La Liga

Valencia Financial Situation Getting Worse

Valencia’s admission last week that it may have to sell players to ease its financial woes has highlighted the need for urgent action by the authorities to address the dire economic problems afflicting Spanish soccer.

The business model that Valencia and most of its peers use is clearly flawed and needs a radical overhaul involving compulsory financial controls before Spanish soccer bankrupts itself, analysts said.

In common with many club’s in Spain’s top two divisions that lack the vast earning power of Real Madrid and Barcelona, Valencia has been living beyond its means, racking up debt of more than 400 million euros ($505.7 million).

It has been unable to pay its players, including prize assets David Villa and David Silva, part of their wages and construction has been halted on a new stadium.

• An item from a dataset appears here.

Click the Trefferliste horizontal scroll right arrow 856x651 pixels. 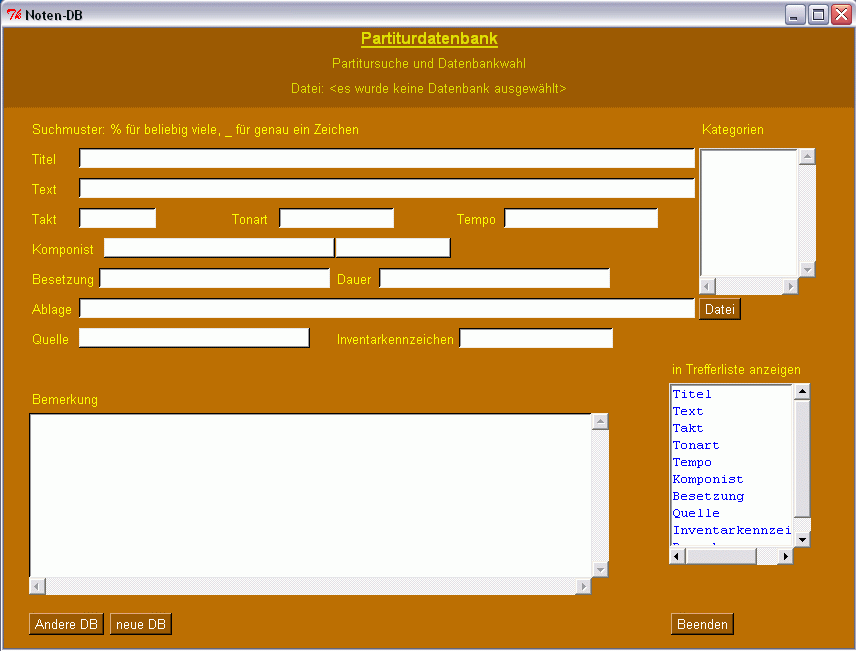[x=786, y=556]
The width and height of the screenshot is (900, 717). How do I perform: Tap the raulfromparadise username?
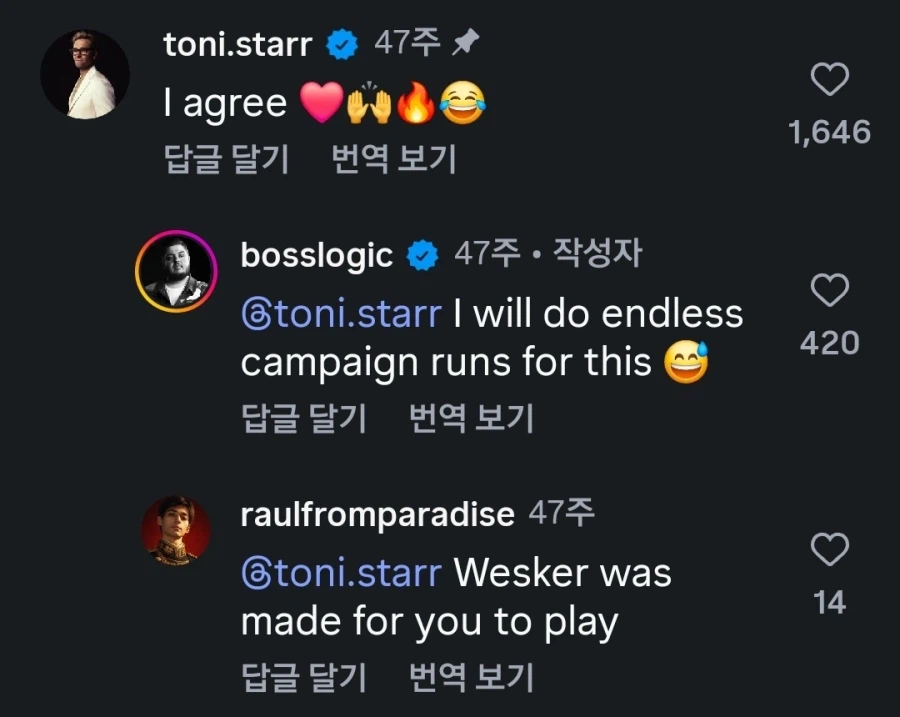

Valencia and the 19 other clubs in the Primera Liga have a combined debt of just under 3 billion euros, roughly equal to the money owed to creditors by their English Premier League rivals, according to Jose Maria Gay, a professor of accounting at the University of Barcelona and an expert on soccer finances.

Real and Barca, the world’s richest and third-richest clubs with television and sponsorship contracts worth hundreds of millions of euros, can cope with a high level of debt.

But some of their smaller rivals are teetering on the brink of bankruptcy as Spain slips into its worst recession in at least half a century.

“TV cash was pouring into soccer and clubs were drawn into the sin of over-exuberant spending,” Gay told Reuters. “While the Spanish economy was booming its football was a marvel to behold, the league of stars, but now we are seeing it come crashing to the ground.”

Gay said it was essential that the professional league (LFP), the soccer federation (RFEF) and the government acted to impose financial controls on clubs to ensure their viability.

But he noted that none of the three appeared to be up to the task.

“I have the impression that they are looking the other way to avoid seeing the sad economic and financial spectacle that the league of stars has become.”

Angel Barajas, an expert on soccer finance at the University of Vigo, backed Gay’s call for financial controls and said they would have to be combined with fines to punish transgressors and agreed on a Europe-wide basis.

“Many clubs play in Europe and there will be a distortion of competition if clubs from some countries set salary caps or similar measures and others don’t,” he told Reuters.

At least six clubs, including second-tier sides Real Sociedad, Celta Vigo and Levante, are already in administration and more may follow as they struggle with soaring transfer fees and wage bills and dwindling revenue.